Hmm, it looks like you're right. That is definitely an oversight and we should have docs there.
You can imagine all data in a druid cluster being arranged over a timeline. Each segmentGranularity region of your timeline has a set of segments that contains the data for that time region. So if your segmentGranularity is "hour" then each hour might have 1 or 2 or any number of segments that form a complete set. Each of those segments has the same version number, but different partition numbers. The partitionNums start at 0 and go up as far as necessary. When the broker receives a query for a particular hour, it will find the most recent segment version for that hour, then find all partitionNums associated with that highest version, then send the query to nodes that are currently serving those segments, and finally merge the results. If it finds multiple segments with the same partitionNum, it will just pick one of them. But it will query all unique partitionNums it finds. This is because it makes an assumption that two segments for the same datasource, interval, version, and partitionNum actually contain the same data and only exist as separate segments for purposes of redundancy.

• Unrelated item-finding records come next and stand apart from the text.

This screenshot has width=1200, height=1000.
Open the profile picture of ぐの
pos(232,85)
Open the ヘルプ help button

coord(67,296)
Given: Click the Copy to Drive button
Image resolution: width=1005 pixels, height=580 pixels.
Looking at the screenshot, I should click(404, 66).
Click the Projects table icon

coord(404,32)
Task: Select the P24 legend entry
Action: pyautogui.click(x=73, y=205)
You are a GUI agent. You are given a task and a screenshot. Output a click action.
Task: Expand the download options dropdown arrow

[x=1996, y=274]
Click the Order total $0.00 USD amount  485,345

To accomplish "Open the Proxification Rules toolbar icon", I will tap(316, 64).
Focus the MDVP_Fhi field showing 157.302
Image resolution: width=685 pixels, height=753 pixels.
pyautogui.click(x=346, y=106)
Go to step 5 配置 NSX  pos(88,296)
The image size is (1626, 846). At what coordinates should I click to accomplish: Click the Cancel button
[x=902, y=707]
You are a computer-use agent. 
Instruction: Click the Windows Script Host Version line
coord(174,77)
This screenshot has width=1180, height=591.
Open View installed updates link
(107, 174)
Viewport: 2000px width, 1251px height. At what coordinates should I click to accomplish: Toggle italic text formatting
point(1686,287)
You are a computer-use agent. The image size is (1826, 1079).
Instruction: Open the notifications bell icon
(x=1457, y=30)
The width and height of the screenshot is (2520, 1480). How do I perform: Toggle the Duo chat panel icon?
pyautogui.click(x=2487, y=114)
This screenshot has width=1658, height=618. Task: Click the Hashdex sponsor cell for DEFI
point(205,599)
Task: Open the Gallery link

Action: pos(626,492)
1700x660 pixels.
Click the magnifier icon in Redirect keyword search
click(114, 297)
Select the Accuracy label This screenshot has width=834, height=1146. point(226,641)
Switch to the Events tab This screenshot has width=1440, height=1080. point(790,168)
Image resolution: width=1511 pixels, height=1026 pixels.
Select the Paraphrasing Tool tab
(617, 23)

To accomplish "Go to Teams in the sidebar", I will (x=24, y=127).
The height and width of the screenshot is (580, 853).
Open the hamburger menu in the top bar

In batch indexing, the DeterminePartitions job first determines how many segments need to be created for each segmentGranularity region, and then the IndexGenerator job actually creates those segments and assigns them unique partitionNums. The historical nodes then load the segments with whatever replication factor you have configured.
In realtime indexing, each realtime node (or realtime task, in the indexing service) creates and serves segments with a single partitionNum. The shardSpecs control the manner in which those segments are advertised. There are a few different options, but most people choose linear shardSpecs, where all you need to specify is the partitionNum: {"type":"linear","partitionNum":0}. Because of the way the brokers make queries, you can use shardSpecs both to create redundancy and to scale out ingestion. To create redundancy, you should create two or more realtime nodes/tasks with the same shardSpec and the same underlying data (since the broker will assume same partitionNum = same data, and will only query one of them). To scale out ingestion, you should create two or more realtime nodes/task with different shardSpecs and different underlying data (since the broker will query all of them and merge the results). You can also do both.